Not Your Father's Talmud

Rabbi Adam Chalom of Kol Hadash Humanistic Congregation in suburban Chicago explores the Talmud from a Humanistic perspective, one page a day.

Location: Highland Park, Illinois, United States

Rabbi Adam Chalom is the Rabbi of Kol Hadash Humanistic Congregation in suburban Chicago. He is also the Assistant Dean for the International Institute for Secular Humanistic Judaism.

Wednesday, May 25, 2005

Why Light the Lights? - Shabbat 23

We find still more details on rabbinic Hanukkah observance in today’s page. Because the rabbis have formulated an explicit verbal blessing for being commanded to light Hanukkah candles, those unable to speak or understand the blessing (deaf-mutes, the mentally-deficient, or children) accomplish nothing. Women, however, are expected and even obligated to light them – one of the exceptions to the general rule that women are exempt from time-specific positive mitzvot [commandments]. Olive oil is the best for a Hanukkah light (in ancient technology), but any oil is permitted. And not only those who light the candles, but even those who see the lit khanukkiah [Hanukkah candelabra] should say a blessing.

The problem with the rabbinic blessing for being commanded to light Hanukkah candles is: where in the Torah did God command it?

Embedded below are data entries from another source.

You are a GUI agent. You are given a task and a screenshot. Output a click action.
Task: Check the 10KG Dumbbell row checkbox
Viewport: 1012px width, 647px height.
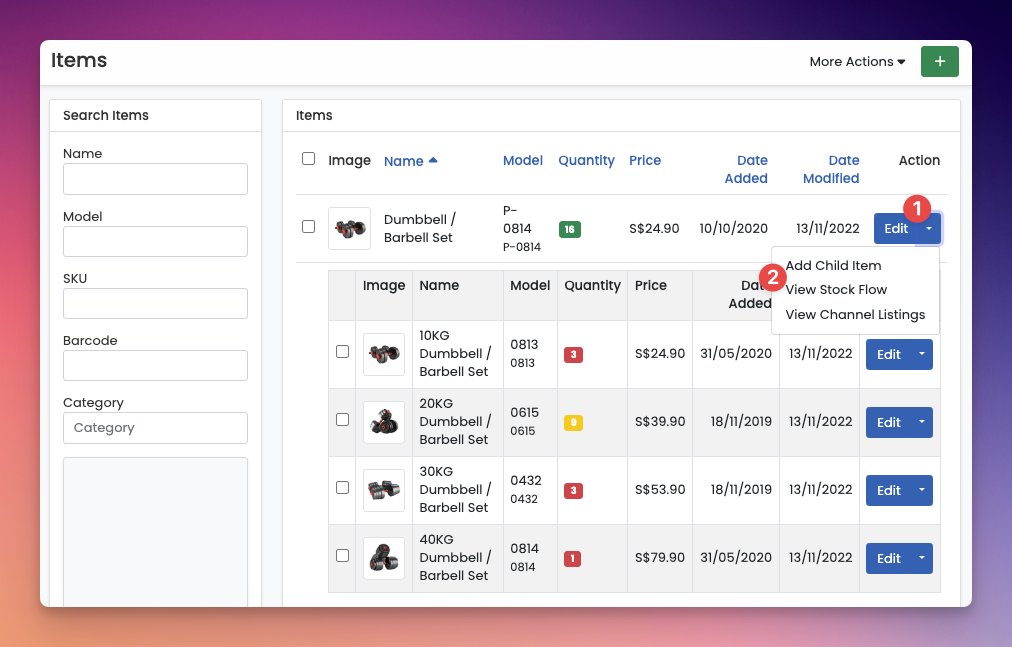tap(342, 352)
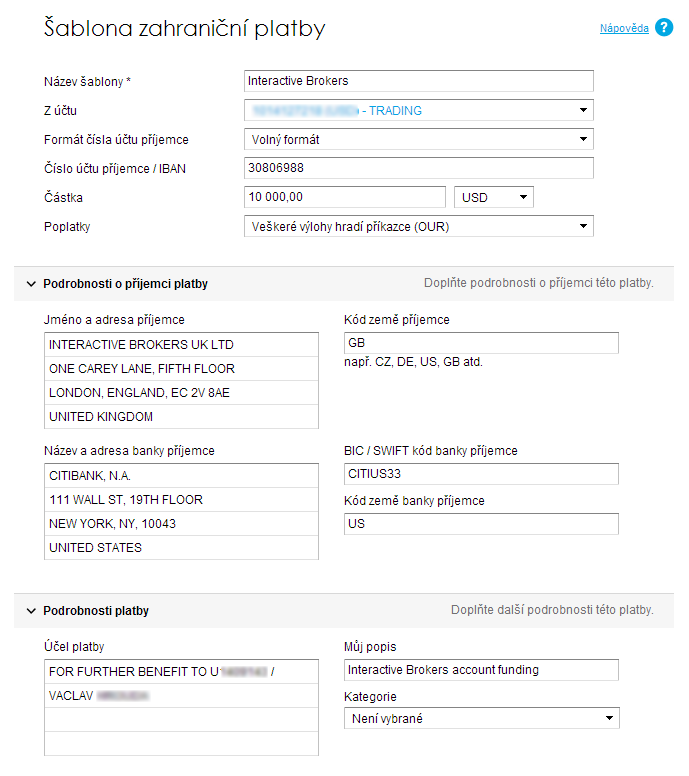Click the first Účel platby line
The height and width of the screenshot is (776, 689).
pos(181,672)
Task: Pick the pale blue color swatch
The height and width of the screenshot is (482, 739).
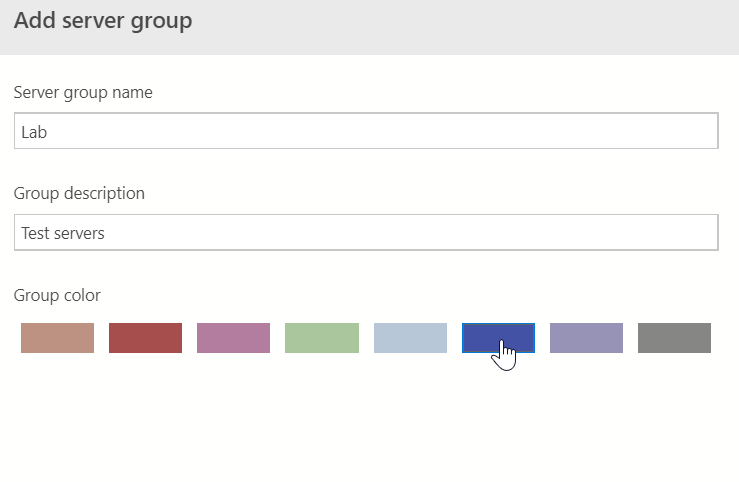Action: tap(410, 338)
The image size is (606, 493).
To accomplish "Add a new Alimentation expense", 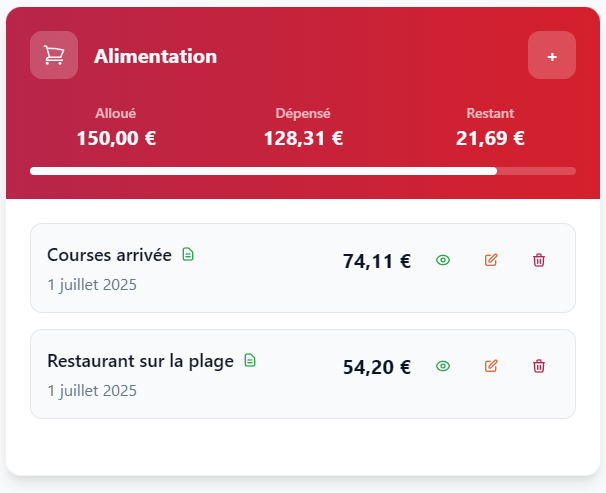I will (552, 56).
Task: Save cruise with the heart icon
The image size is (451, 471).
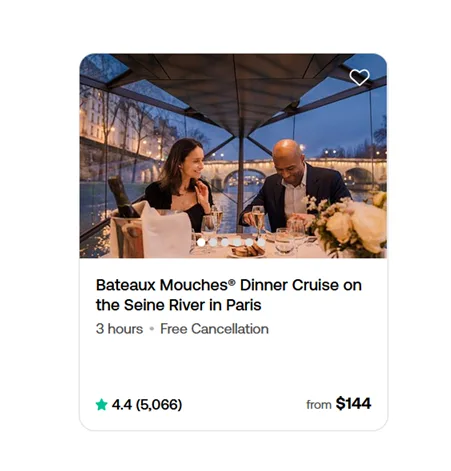Action: point(359,77)
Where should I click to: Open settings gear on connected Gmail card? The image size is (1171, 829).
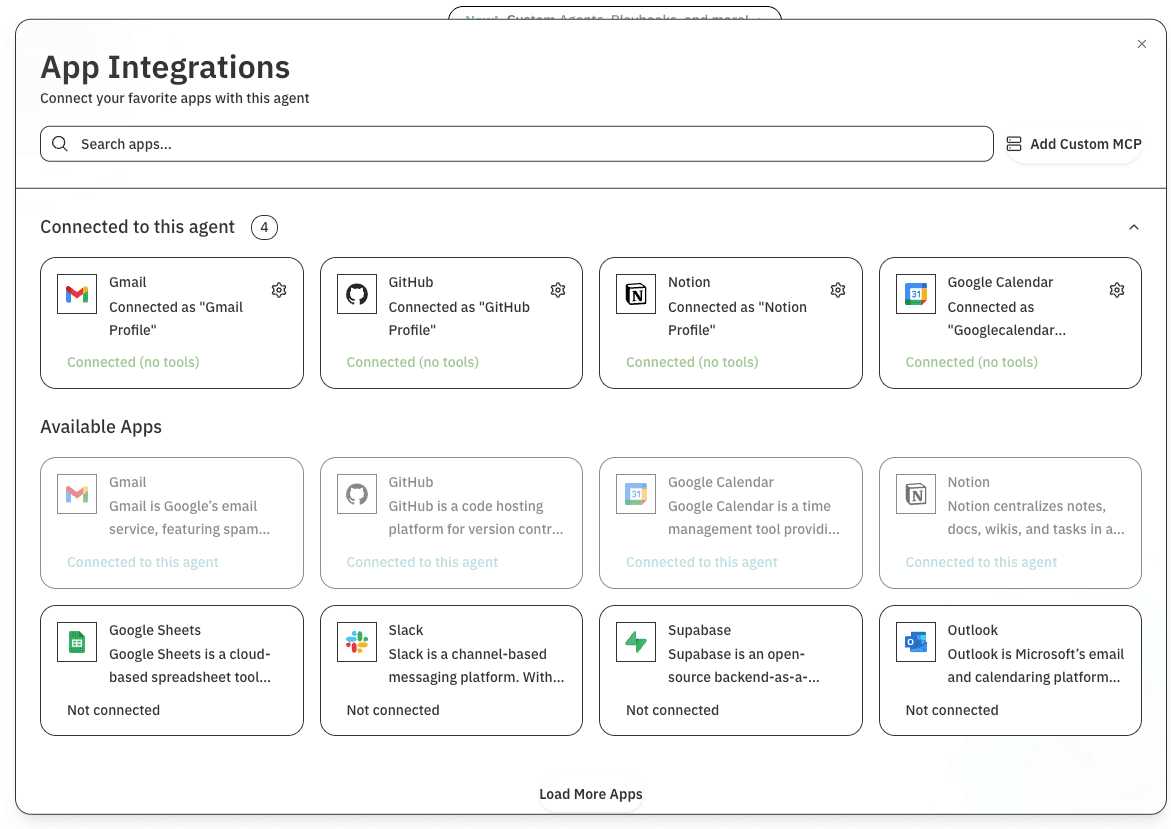[279, 290]
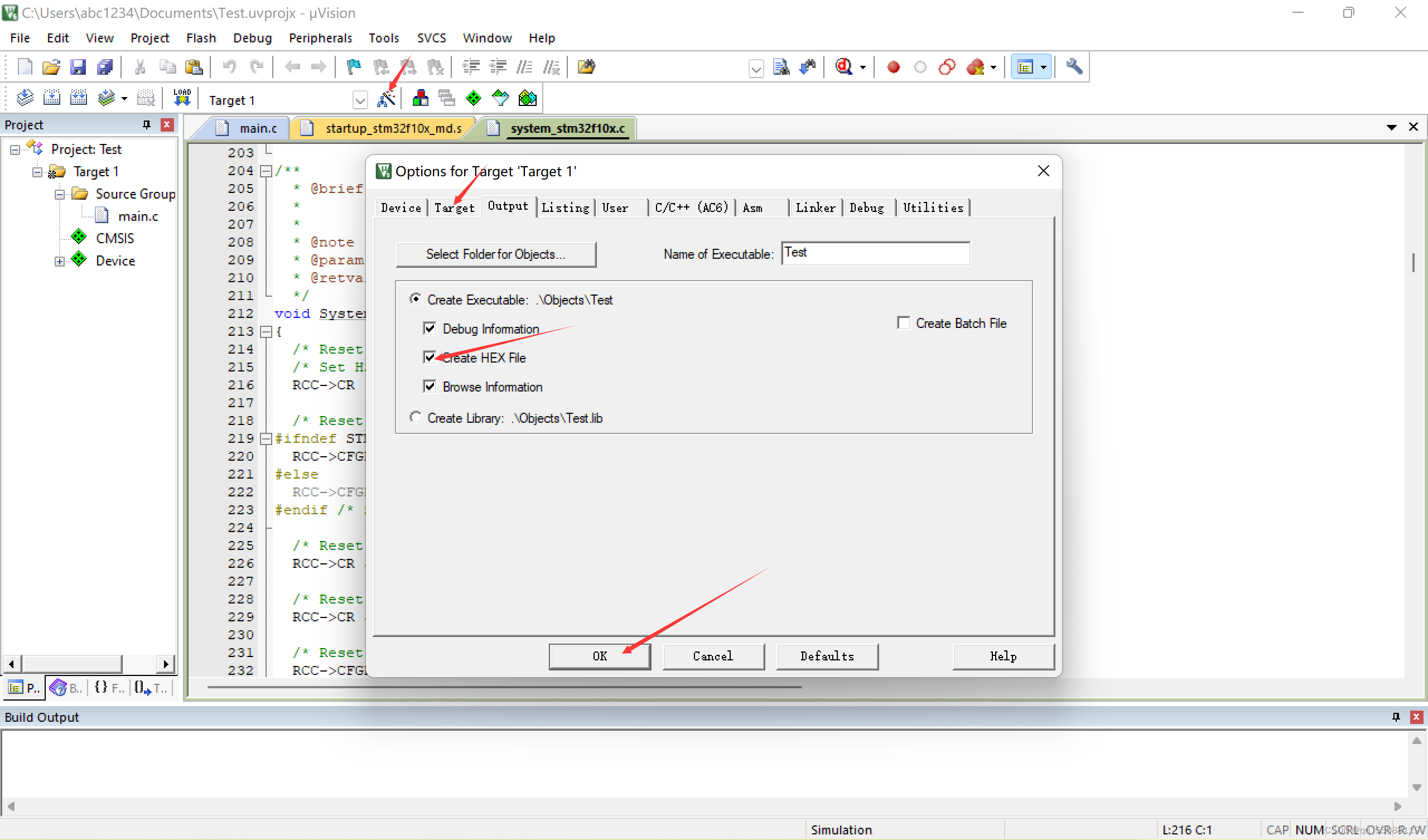Viewport: 1428px width, 840px height.
Task: Select the Create Library radio button
Action: point(416,417)
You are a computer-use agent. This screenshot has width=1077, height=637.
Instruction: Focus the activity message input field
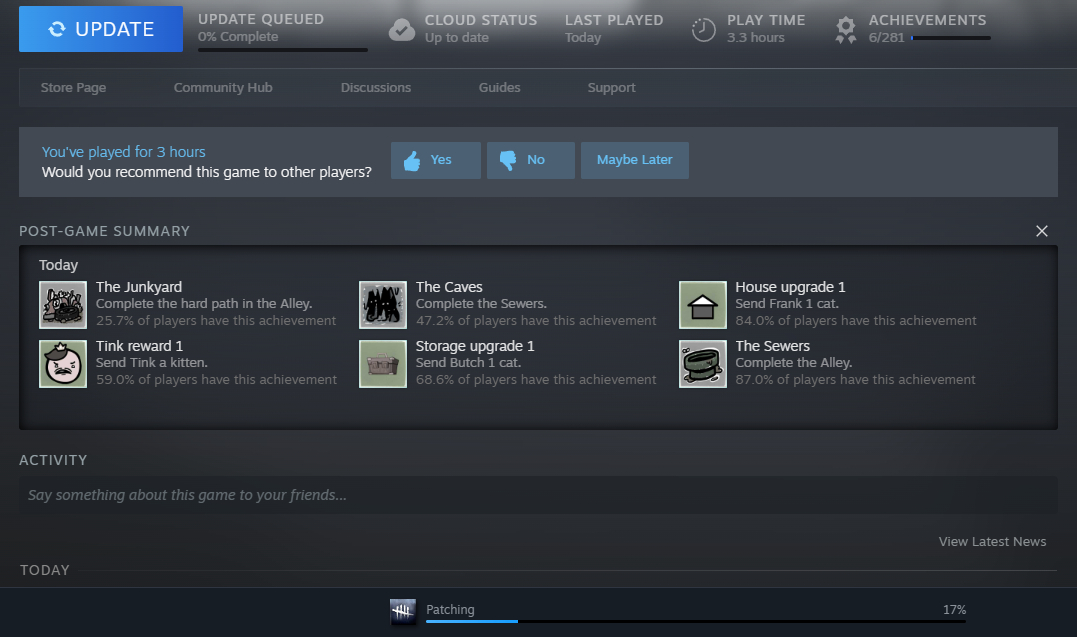[538, 495]
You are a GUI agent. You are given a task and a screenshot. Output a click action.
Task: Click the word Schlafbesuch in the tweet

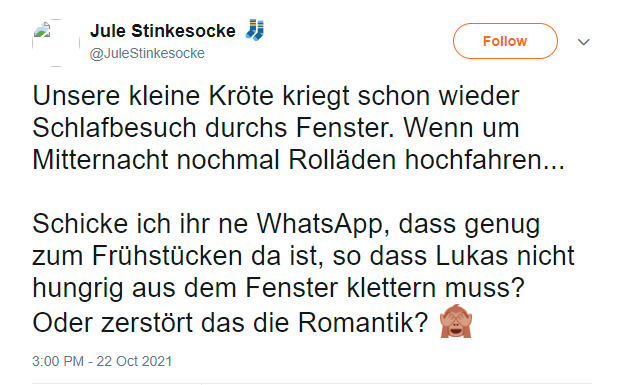point(115,128)
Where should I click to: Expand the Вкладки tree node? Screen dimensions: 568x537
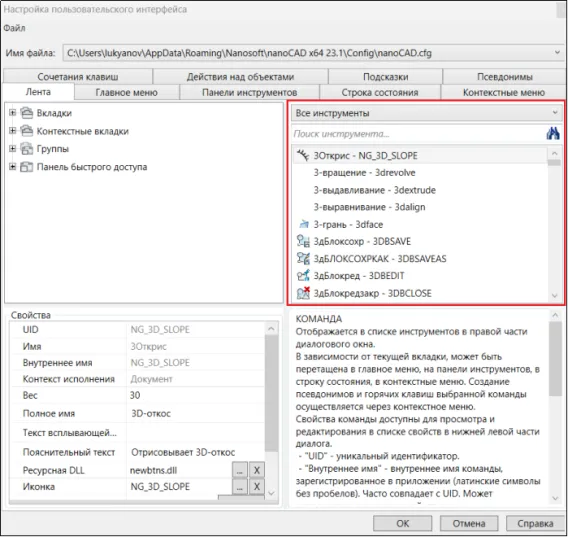click(x=13, y=113)
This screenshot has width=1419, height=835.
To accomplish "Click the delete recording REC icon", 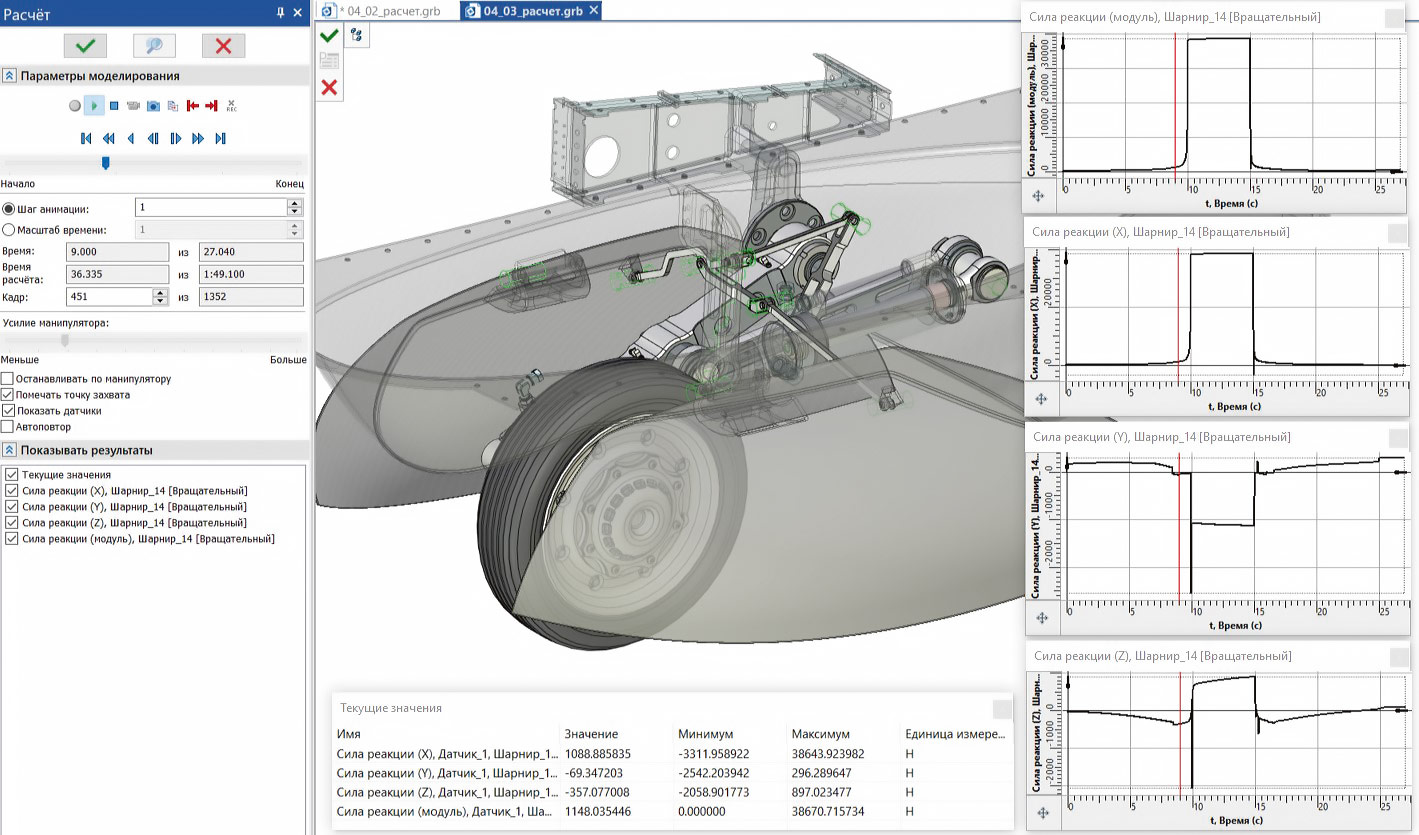I will pyautogui.click(x=231, y=105).
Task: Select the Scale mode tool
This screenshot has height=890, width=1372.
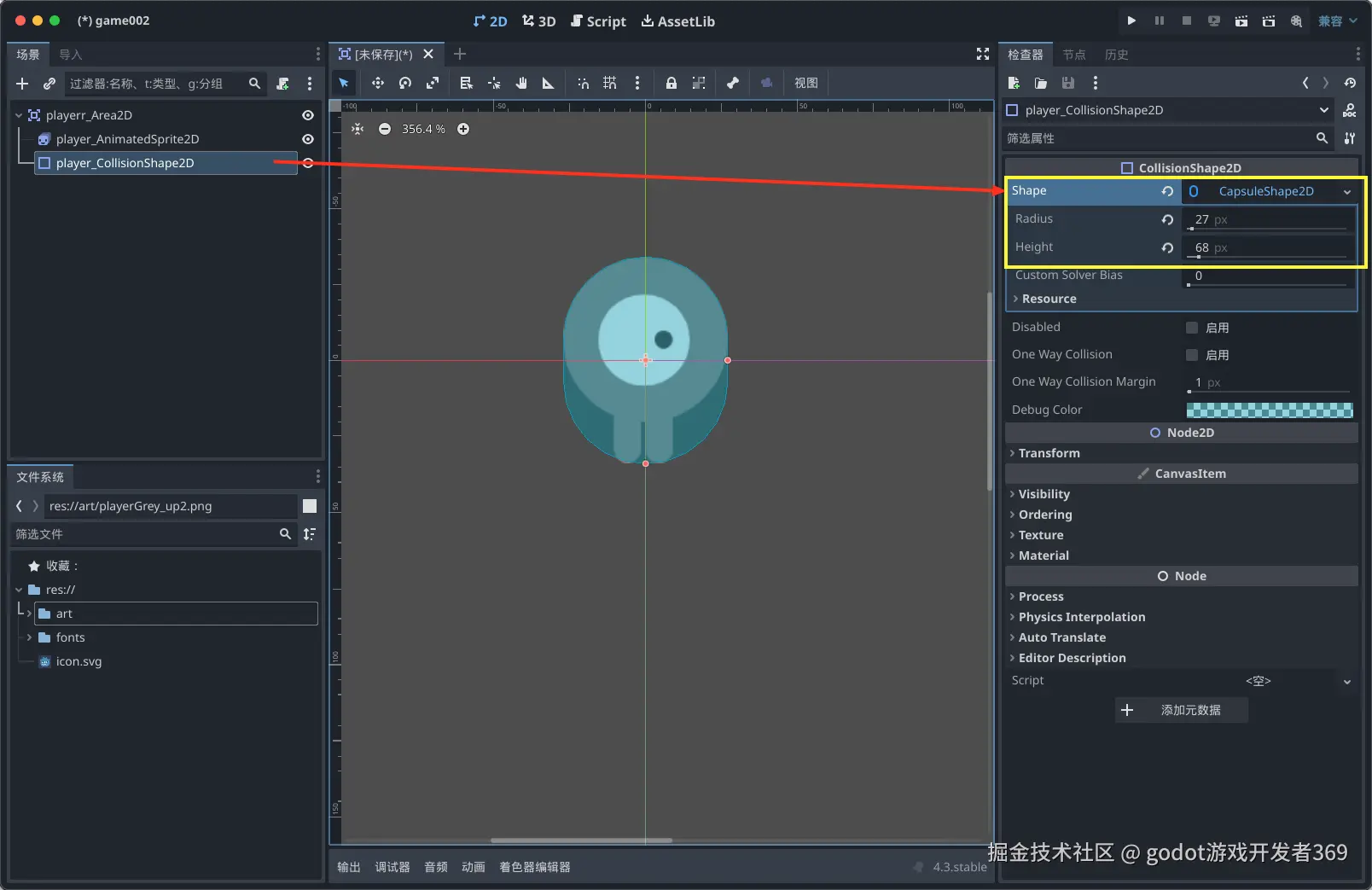Action: coord(433,83)
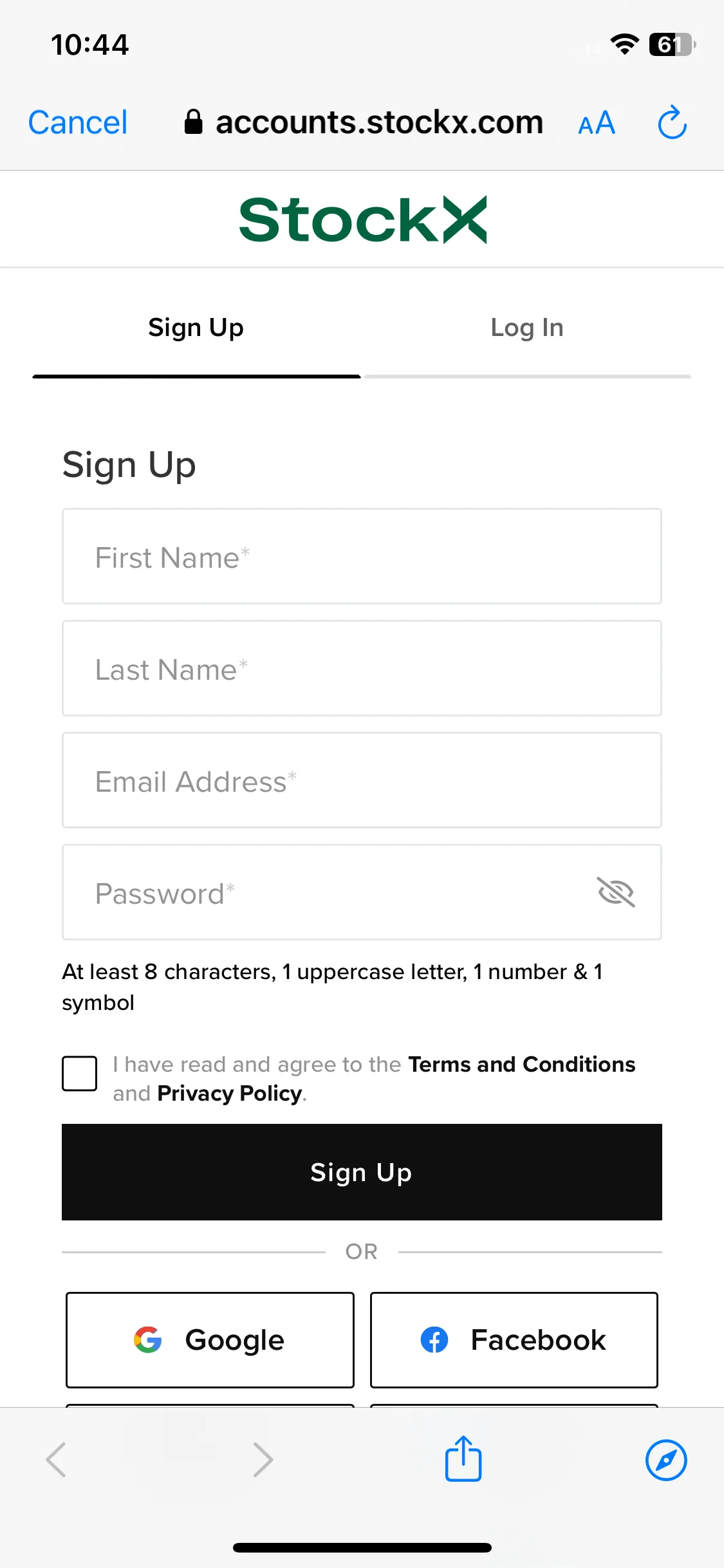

The holiday was based on events centuries after the Torah was compiled (even according to academic historians), and there is of course no mention of it. What prooftext can the rabbis bring? Deuteronomy 32:17 – “ask your father, and he will show you; your elders, and they will tell you.” In other words, THE RABBIS have commanded it, and since they are the divinely authorized authorities, it is as if God had commanded it himself! Trying to refine this principle means exploring other rabbinic pronouncements – if we only apply such blessings to clear cases, what about the second day of holidays, which is based on doubt? Keep in mind, however, that we know the end of the story – the Talmud gives reasons why its traditional practice should stay as it is, not to make changes.

The most interesting discussion in today’s page concerns motivation for performing commandments – why should one put a khanukkiah in two doorways if they face opposite sides of the house? The answer: in case others might suspect you hadn’t performed the commandment! The same for the commandment of pe’ah [leaving corners of a field unharvested for the poor to collect] – one reason is to help the poor, but another is to avoid suspicion. While guilt may motivate to positive action, this seems a little strong. A much better basis for decision appears when debating which light to light if one has oil enough only for one – the Hanukkah or Shabbat light versus the light for the house. Raba’s answer: clearly the house light because of shalom bayit – peace in the house. In our reading, peace in the house is a high enough value to even supersede rabbinic commandments.